- **Exercise goal**: Before you finish, make sure every line below has been written out exactly.
┌─ Records for the exercise
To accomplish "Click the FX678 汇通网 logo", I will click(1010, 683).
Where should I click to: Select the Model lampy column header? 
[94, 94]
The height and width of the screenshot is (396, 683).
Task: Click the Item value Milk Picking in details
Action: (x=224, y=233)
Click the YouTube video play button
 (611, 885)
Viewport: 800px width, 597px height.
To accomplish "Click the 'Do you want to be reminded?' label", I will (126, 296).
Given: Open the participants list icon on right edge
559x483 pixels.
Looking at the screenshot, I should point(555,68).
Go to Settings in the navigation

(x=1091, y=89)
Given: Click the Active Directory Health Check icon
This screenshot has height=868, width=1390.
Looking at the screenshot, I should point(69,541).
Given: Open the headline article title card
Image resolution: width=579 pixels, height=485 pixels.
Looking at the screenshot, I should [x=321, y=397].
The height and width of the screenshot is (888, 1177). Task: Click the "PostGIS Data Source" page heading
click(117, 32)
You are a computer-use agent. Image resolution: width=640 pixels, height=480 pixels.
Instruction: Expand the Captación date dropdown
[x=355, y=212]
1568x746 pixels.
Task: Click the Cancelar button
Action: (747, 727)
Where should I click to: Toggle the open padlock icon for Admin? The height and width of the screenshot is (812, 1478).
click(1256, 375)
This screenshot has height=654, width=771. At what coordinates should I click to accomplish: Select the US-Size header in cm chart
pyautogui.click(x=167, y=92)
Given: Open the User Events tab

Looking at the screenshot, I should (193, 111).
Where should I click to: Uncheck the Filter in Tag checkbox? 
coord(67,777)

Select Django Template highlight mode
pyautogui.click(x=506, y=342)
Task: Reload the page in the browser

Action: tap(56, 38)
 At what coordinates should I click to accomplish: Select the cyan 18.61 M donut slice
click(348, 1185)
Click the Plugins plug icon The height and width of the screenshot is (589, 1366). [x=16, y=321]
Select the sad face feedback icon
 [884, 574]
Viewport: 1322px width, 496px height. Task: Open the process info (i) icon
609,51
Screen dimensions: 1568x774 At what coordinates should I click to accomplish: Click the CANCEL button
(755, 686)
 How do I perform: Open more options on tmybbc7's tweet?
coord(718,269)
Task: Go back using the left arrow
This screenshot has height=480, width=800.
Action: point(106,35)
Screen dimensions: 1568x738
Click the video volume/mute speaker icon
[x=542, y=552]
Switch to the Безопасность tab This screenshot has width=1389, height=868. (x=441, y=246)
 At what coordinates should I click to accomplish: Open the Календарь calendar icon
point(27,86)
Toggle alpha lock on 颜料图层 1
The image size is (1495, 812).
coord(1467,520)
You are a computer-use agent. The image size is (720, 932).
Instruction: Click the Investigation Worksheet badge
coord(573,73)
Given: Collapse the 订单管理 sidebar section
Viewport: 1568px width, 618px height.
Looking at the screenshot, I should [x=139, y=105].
└─
- **Your solution**:
To accomplish "Click the FX678 汇通网 logo", I will click(1010, 683).
Where should I click to: Select the Model lampy column header? 
[94, 94]
The height and width of the screenshot is (396, 683).
Task: Click the Item value Milk Picking in details
Action: (x=224, y=233)
Click the YouTube video play button
 (611, 885)
Viewport: 800px width, 597px height.
To accomplish "Click the 'Do you want to be reminded?' label", I will (126, 296).
Given: Open the participants list icon on right edge
559x483 pixels.
Looking at the screenshot, I should point(555,68).
Go to Settings in the navigation

(x=1091, y=89)
Given: Click the Active Directory Health Check icon
This screenshot has height=868, width=1390.
Looking at the screenshot, I should point(69,541).
Given: Open the headline article title card
Image resolution: width=579 pixels, height=485 pixels.
Looking at the screenshot, I should [x=321, y=397].
The height and width of the screenshot is (888, 1177). Task: Click the "PostGIS Data Source" page heading
click(117, 32)
You are a computer-use agent. Image resolution: width=640 pixels, height=480 pixels.
Instruction: Expand the Captación date dropdown
[x=355, y=212]
1568x746 pixels.
Task: Click the Cancelar button
Action: (747, 727)
Where should I click to: Toggle the open padlock icon for Admin? The height and width of the screenshot is (812, 1478).
click(1256, 375)
This screenshot has height=654, width=771. At what coordinates should I click to accomplish: Select the US-Size header in cm chart
pyautogui.click(x=167, y=92)
Given: Open the User Events tab

Looking at the screenshot, I should (193, 111).
Where should I click to: Uncheck the Filter in Tag checkbox? 
coord(67,777)

Select Django Template highlight mode
pyautogui.click(x=506, y=342)
Task: Reload the page in the browser

Action: tap(56, 38)
 At what coordinates should I click to accomplish: Select the cyan 18.61 M donut slice
click(348, 1185)
Click the Plugins plug icon The height and width of the screenshot is (589, 1366). [x=16, y=321]
Select the sad face feedback icon
 [884, 574]
Viewport: 1322px width, 496px height. Task: Open the process info (i) icon
609,51
Screen dimensions: 1568x774 At what coordinates should I click to accomplish: Click the CANCEL button
(755, 686)
 How do I perform: Open more options on tmybbc7's tweet?
coord(718,269)
Task: Go back using the left arrow
This screenshot has height=480, width=800.
Action: point(106,35)
Screen dimensions: 1568x738
Click the video volume/mute speaker icon
[x=542, y=552]
Switch to the Безопасность tab This screenshot has width=1389, height=868. (x=441, y=246)
 At what coordinates should I click to accomplish: Open the Календарь calendar icon
point(27,86)
Toggle alpha lock on 颜料图层 1
The image size is (1495, 812).
coord(1467,520)
You are a computer-use agent. The image size is (720, 932).
Instruction: Click the Investigation Worksheet badge
coord(573,73)
Given: Collapse the 订单管理 sidebar section
Viewport: 1568px width, 618px height.
Looking at the screenshot, I should [x=139, y=105].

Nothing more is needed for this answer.